SHORT TASK ▸ Reproduce the rows below, changing "GUI agent" to "screen agent" wherever it appears and leaving every other character untouched.

RECORDS FOR PROCESSING ▸
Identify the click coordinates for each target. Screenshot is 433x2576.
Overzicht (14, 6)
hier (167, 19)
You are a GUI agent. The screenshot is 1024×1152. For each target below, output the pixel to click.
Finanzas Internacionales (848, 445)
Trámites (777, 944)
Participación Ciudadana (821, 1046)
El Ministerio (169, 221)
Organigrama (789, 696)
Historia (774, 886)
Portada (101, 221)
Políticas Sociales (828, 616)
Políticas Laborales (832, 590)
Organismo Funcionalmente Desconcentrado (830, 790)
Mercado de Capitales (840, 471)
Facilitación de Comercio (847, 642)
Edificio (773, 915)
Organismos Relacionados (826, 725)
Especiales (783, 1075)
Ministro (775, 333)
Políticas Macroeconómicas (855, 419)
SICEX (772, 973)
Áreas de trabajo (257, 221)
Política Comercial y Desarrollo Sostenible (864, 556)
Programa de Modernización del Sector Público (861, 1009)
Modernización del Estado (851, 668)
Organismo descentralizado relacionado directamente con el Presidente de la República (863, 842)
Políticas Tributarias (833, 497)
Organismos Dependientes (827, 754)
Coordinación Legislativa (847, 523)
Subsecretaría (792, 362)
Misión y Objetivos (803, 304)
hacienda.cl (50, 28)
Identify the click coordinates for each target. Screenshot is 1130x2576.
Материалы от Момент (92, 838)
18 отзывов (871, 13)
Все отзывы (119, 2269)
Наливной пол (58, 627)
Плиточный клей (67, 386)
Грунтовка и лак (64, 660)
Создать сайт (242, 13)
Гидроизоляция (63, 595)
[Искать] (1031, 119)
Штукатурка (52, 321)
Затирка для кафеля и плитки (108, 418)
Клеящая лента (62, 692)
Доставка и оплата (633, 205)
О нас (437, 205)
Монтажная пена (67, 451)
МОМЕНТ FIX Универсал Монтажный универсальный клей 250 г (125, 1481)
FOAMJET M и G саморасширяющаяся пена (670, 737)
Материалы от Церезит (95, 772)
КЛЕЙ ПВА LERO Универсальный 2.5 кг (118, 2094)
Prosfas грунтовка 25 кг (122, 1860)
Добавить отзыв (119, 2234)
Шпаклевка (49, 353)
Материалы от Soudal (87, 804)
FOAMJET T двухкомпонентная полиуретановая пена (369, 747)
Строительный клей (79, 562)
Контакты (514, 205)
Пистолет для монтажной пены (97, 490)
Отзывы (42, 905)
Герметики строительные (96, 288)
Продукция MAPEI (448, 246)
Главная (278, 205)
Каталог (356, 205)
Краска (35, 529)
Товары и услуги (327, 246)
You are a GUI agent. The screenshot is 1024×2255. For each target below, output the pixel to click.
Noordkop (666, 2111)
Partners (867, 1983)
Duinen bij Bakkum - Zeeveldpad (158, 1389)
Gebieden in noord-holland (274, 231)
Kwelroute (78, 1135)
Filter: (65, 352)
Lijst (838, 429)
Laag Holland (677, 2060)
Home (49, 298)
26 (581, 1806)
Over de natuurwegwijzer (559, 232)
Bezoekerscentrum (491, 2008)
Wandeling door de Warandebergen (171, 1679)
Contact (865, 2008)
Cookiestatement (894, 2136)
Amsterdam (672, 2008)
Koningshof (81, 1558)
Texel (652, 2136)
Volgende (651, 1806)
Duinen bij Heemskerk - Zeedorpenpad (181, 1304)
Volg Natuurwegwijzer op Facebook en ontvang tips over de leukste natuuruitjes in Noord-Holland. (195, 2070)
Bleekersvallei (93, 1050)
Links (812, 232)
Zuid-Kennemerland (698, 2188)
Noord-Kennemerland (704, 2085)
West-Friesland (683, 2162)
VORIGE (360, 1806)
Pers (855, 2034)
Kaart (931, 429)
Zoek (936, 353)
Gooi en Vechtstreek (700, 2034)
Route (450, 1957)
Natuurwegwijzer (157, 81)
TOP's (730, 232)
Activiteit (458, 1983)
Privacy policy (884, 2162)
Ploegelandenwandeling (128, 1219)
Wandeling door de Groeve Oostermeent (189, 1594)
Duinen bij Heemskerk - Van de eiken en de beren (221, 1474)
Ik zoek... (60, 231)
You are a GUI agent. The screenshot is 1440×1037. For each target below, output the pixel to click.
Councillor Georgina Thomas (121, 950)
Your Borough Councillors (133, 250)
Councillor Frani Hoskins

OUTPUT ▸
Identify the click coordinates for each target. Screenshot is 433x2576.
Overzicht (14, 6)
hier (167, 19)
You are a screen agent. The screenshot is 1024×1152. For each target below, output the pixel to click.
Finanzas Internacionales (848, 445)
Trámites (777, 944)
Participación Ciudadana (821, 1046)
El Ministerio (169, 221)
Organigrama (789, 696)
Historia (774, 886)
Portada (101, 221)
Políticas Sociales (828, 616)
Políticas Laborales (832, 590)
Organismo Funcionalmente Desconcentrado (830, 790)
Mercado de Capitales (840, 471)
Facilitación de Comercio (847, 642)
Edificio (773, 915)
Organismos Relacionados (826, 725)
Especiales (783, 1075)
Ministro (775, 333)
Políticas Macroeconómicas (855, 419)
SICEX (772, 973)
Áreas de trabajo (257, 221)
Política Comercial y Desarrollo Sostenible (864, 556)
Programa de Modernización del Sector Público (861, 1009)
Modernización del Estado (851, 668)
Organismo descentralizado relacionado directamente con el Presidente de la República (863, 842)
Políticas Tributarias (833, 497)
Organismos Dependientes (827, 754)
Coordinación Legislativa (847, 523)
Subsecretaría (792, 362)
Misión y Objetivos (803, 304)
hacienda.cl (50, 28)
Identify the click coordinates for each target. Screenshot is 1130x2576.
Материалы от Момент (92, 838)
18 отзывов (871, 13)
Все отзывы (119, 2269)
Наливной пол (58, 627)
Плиточный клей (67, 386)
Грунтовка и лак (64, 660)
Создать сайт (242, 13)
Гидроизоляция (63, 595)
[Искать] (1031, 119)
Штукатурка (52, 321)
Затирка для кафеля и плитки (108, 418)
Клеящая лента (62, 692)
Доставка и оплата (633, 205)
О нас (437, 205)
Монтажная пена (67, 451)
МОМЕНТ FIX Универсал Монтажный универсальный клей 250 г (125, 1481)
FOAMJET M и G саморасширяющаяся пена (670, 737)
Материалы от Церезит (95, 772)
КЛЕЙ ПВА LERO Универсальный 2.5 кг (118, 2094)
Prosfas грунтовка 25 кг (122, 1860)
Добавить отзыв (119, 2234)
Шпаклевка (49, 353)
Материалы от Soudal (87, 804)
FOAMJET T двухкомпонентная полиуретановая пена (369, 747)
Строительный клей (79, 562)
Контакты (514, 205)
Пистолет для монтажной пены (97, 490)
Отзывы (42, 905)
Герметики строительные (96, 288)
Продукция MAPEI (448, 246)
Главная (278, 205)
Каталог (356, 205)
Краска (35, 529)
Товары и услуги (327, 246)
You are a screen agent. The screenshot is 1024×2255. For each target below, output the pixel to click.
Noordkop (666, 2111)
Partners (867, 1983)
Duinen bij Bakkum - Zeeveldpad (158, 1389)
Gebieden in noord-holland (274, 231)
Kwelroute (78, 1135)
Filter: (65, 352)
Lijst (838, 429)
Laag Holland (677, 2060)
Home (49, 298)
26 (581, 1806)
Over de natuurwegwijzer (559, 232)
Bezoekerscentrum (491, 2008)
Wandeling door de Warandebergen (171, 1679)
Contact (865, 2008)
Cookiestatement (894, 2136)
Amsterdam (672, 2008)
Koningshof (81, 1558)
Texel (652, 2136)
Volgende (651, 1806)
Duinen bij Heemskerk - Zeedorpenpad (181, 1304)
Volg Natuurwegwijzer op Facebook en ontvang tips over de leukste natuuruitjes in Noord-Holland. (195, 2070)
Bleekersvallei (93, 1050)
Links (812, 232)
Zuid-Kennemerland (698, 2188)
Noord-Kennemerland (704, 2085)
West-Friesland (683, 2162)
VORIGE (360, 1806)
Pers (855, 2034)
Kaart (931, 429)
Zoek (936, 353)
Gooi en Vechtstreek (700, 2034)
Route (450, 1957)
Natuurwegwijzer (157, 81)
TOP's (730, 232)
Activiteit (458, 1983)
Privacy policy (884, 2162)
Ploegelandenwandeling (128, 1219)
Wandeling door de Groeve Oostermeent (189, 1594)
Duinen bij Heemskerk - Van de eiken en de beren (221, 1474)
Ik zoek... (60, 231)
You are a screen agent. The screenshot is 1440×1037. For each target below, output the pixel to click.
Councillor Georgina Thomas (121, 950)
Your Borough Councillors (133, 250)
Councillor Frani Hoskins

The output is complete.